In a majority ruling, judges Uzi Vogelman and Ofer Grosskopf wrote that the ban harms the fundamental rights for the autonomy of the individual and freedom of religion.
They wrote that it also harms the dignity of patients and their right to self-determination and the exercise of their own choices and preferences.
The Chief Rabbinate said in response that the ruling would make it “difficult to guarantee kosher food in hospitals.”
In a statement to the press, the Chief Rabbinate said the court had not sufficiently taken into account “the majority of Israeli citizens who refrain from consuming or coming into contact with chametz on Passover and are in need of hospitalization over Passover, and preferred the position of the minority [of Israel’s citizens], and has therefore caused a mortal blow to the majority of the public.”
It added that “beyond the damage to the Jewish character of the State of Israel,” allowing people to bring chametz into hospital could cause others not to go to hospital in case of medical necessity because of their concern over chametz.
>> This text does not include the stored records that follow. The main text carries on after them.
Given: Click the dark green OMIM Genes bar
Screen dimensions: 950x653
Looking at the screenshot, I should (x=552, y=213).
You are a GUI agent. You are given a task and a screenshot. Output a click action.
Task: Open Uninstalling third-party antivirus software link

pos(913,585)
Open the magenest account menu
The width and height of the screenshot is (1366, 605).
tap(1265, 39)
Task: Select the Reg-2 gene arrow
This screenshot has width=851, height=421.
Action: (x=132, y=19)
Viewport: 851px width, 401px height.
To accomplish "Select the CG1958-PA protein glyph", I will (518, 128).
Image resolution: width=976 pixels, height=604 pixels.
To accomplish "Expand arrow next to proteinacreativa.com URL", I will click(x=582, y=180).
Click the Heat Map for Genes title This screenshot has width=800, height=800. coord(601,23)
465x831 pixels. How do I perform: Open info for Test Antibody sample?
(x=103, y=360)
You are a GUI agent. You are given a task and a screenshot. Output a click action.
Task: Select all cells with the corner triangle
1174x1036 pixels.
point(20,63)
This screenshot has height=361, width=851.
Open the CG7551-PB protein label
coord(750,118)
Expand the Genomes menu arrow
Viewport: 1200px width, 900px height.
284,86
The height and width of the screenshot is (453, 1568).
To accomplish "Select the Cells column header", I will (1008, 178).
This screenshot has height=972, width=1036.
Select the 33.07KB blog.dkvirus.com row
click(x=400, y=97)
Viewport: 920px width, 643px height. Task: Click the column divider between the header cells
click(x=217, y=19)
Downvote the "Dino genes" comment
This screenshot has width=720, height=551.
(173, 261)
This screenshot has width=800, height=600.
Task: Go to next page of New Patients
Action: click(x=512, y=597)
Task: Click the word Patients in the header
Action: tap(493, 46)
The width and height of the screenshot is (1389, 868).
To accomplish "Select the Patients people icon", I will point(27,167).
United Torah Judaism MK Uri Maklev said the court “has harmed and will create obstacles for patients who are stringent about chametz over Passover, as are the majority of Israel’s citizens.”
Said Maklev “The justices of the High Court do not respect that hospitals are public places where the feelings of all sectors must be taken into account.”
Transportation Minister and Yamina MK Bezalel Smotrich said the High Court was “continuing to destroy the principles of the Jewish state and rule over it with crazy, progressive principles in an undemocratic manner and without authority.”
The Israel Be Free secularist organization together with the Neemanei Torah Va’Avodah religious-Zionist organization, which appended their names to the petition, said however that the court’s decision proved that the “coercive” decision of the Chief Rabbinate to ban chametz from hospital was not feasible.
They said that hospitals should adopt a proposal they had made, which was referenced by the High Court justices, whereby the general public is asked not to consume food brought from outside the hospital on hospital plates and cutlery but on disposable tableware instead.